The Rhine-Neckar Region of southern Germany, once the center of the historic Rhenish Palatinate.
Americans in Europe (Part 2)
Heidelberg, where we woke up jet lagged the morning of our first day in Europe, is nestled up against the ridge of mountains defining the eastern boundary of the wide, fertile Rhine Valley in southern Germany near its historic border with France.
Westphalia, where I wanted to go, was over there, maybe fifty miles away to the west, on the other side of the ridge of mountains defining the valley’s western boundary. To get there, we would have to get across the Rhine and its valley, historically known as the Rhenish Palatinate. For many centuries before German unification in the late 19th century, the area was ruled by a long line of kings connected to the dynastic Wittelsbach family. It was productive land, well-watered and flat, desired by all who had the power to extract taxes from the people. A few times a French king or a Napoleon took a piece of the pie but were always beaten back by shifting coalitions of German princes related by birth or marriage to the Wittelsbach’s. By the 18th century, many of the locals had had it with all the wars and moved to America, where they become known as Pennsylvania’s Dutch (or Deutsch) and played a role in founding a new country, in many ways unlike the old.
Before we got to Europe and I started looking at detailed maps, I always thought Westphalia was a German town. But it’s not, just like “out west” is not a town in America. Westphalia, where I wanted to go, was an area, not defined by the physical features of rivers and deserts, but by an idea in the minds of the people.
And it was “over there.”
We didn’t have a tour guide, but our lodging had a great shower and we had our rented car, pockets full of Euros, maps and time. Culley Jane was in communication with the navigation lady on her iPhone. River was in a comfortable outfit, anxious to actually see a world she’d read about in school.

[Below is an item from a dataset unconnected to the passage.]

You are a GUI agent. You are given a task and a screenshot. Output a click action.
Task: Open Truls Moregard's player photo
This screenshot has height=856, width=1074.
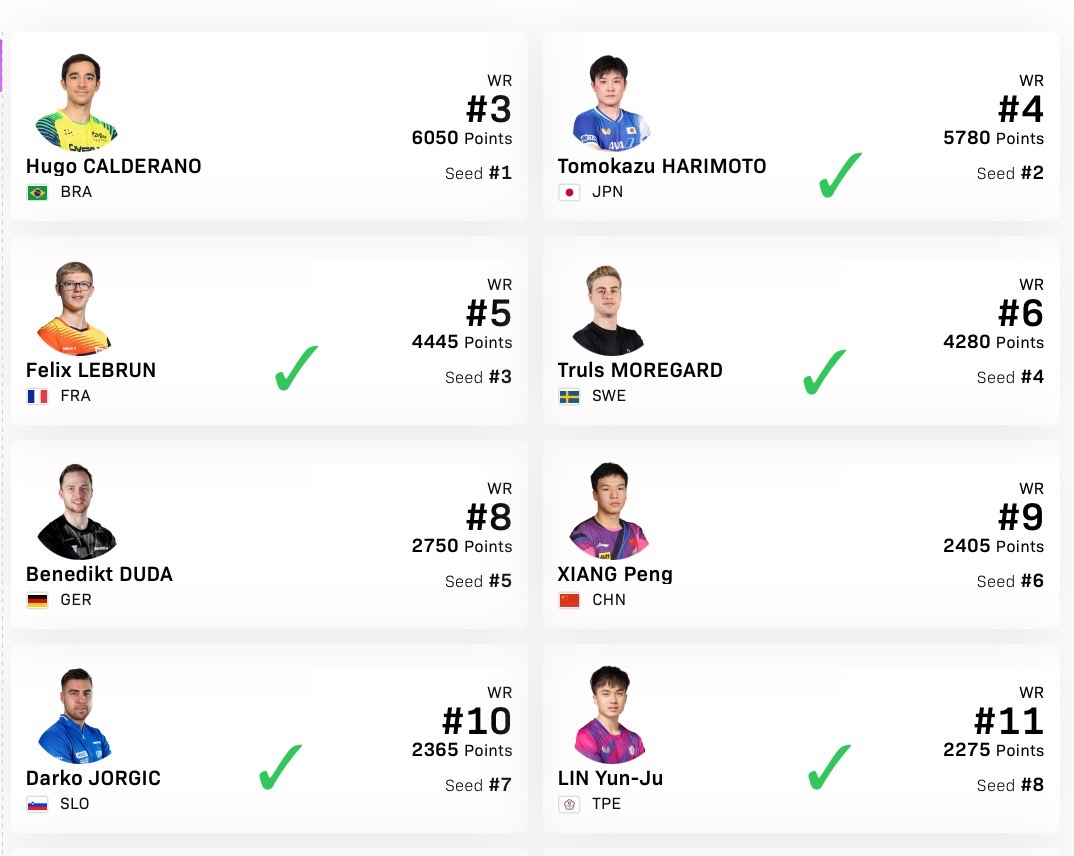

I wanted to visit Westphalia for lots of reasons. For one, I wanted to get a photograph of some kind of roadside sign there that said something like “Welcome to Westphalia,” maybe to use in a Westphalia Publishing logo. For another, I wanted to visit my roots. Not that my family had any genealogical connections to the area. My European ancestors came from France and Sweden. I wasn’t seeking the nostalgia of revisiting my own personal past, like going back to the industrial valley in Milwaukee where I was born and spent my initial years, my earliest memories of the smell of breweries and meat packing plants. Not that. I wanted to experience a different kind of roots… intellectual roots… Westphalia, birthplace of an idea I still believed in with the conviction of a Dominican nun. An idea that stopped the killing.

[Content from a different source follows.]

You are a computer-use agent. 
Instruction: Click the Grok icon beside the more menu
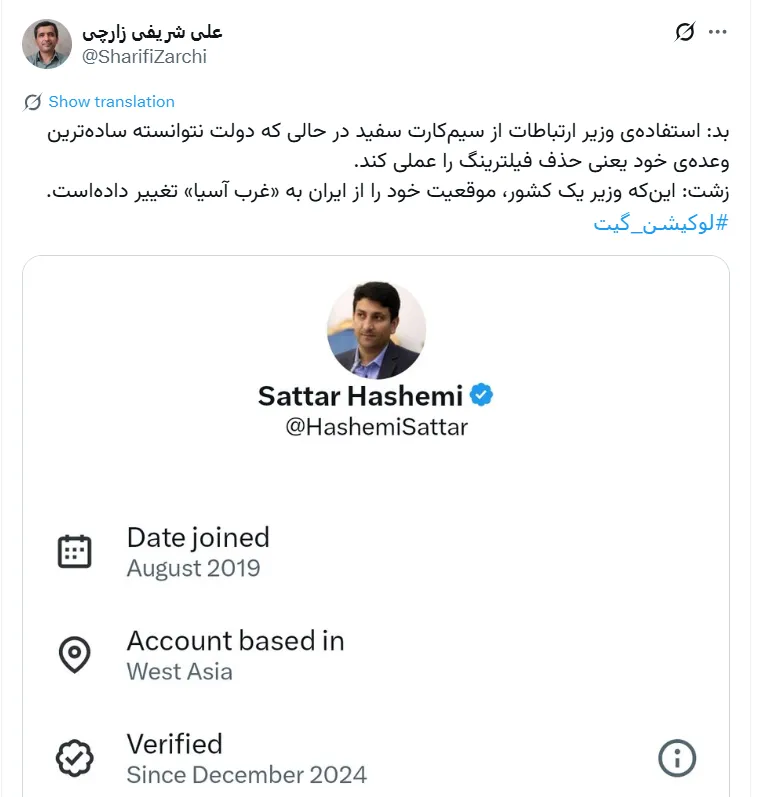(x=684, y=32)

Heidelberg, the historic capital of the Rhenish Palatinate, had arguably been the birthplace of that final convulsion of Europe’s long history of religious wars – the Thirty Years War, from 1618 to 1648. In the years leading up to the war, the university in Heidelberg had been a hotbed of radical ideas. And it mattered. At the time, Heidelberg University was one of Europe’s most prestigious centers of higher learning – the oldest university in Germany, established by Papal Bull in 1389. Luther and Swiss Calvinists had lectured there. The Rhenish king broke with other family members and became an early supporter of the “reformed faith.” The peoples of the valley swore their allegiance and when the Catholic armies arrived the peoples of the valley were slaughtered like nowhere else in Europe, their stories preserved in archives at the university.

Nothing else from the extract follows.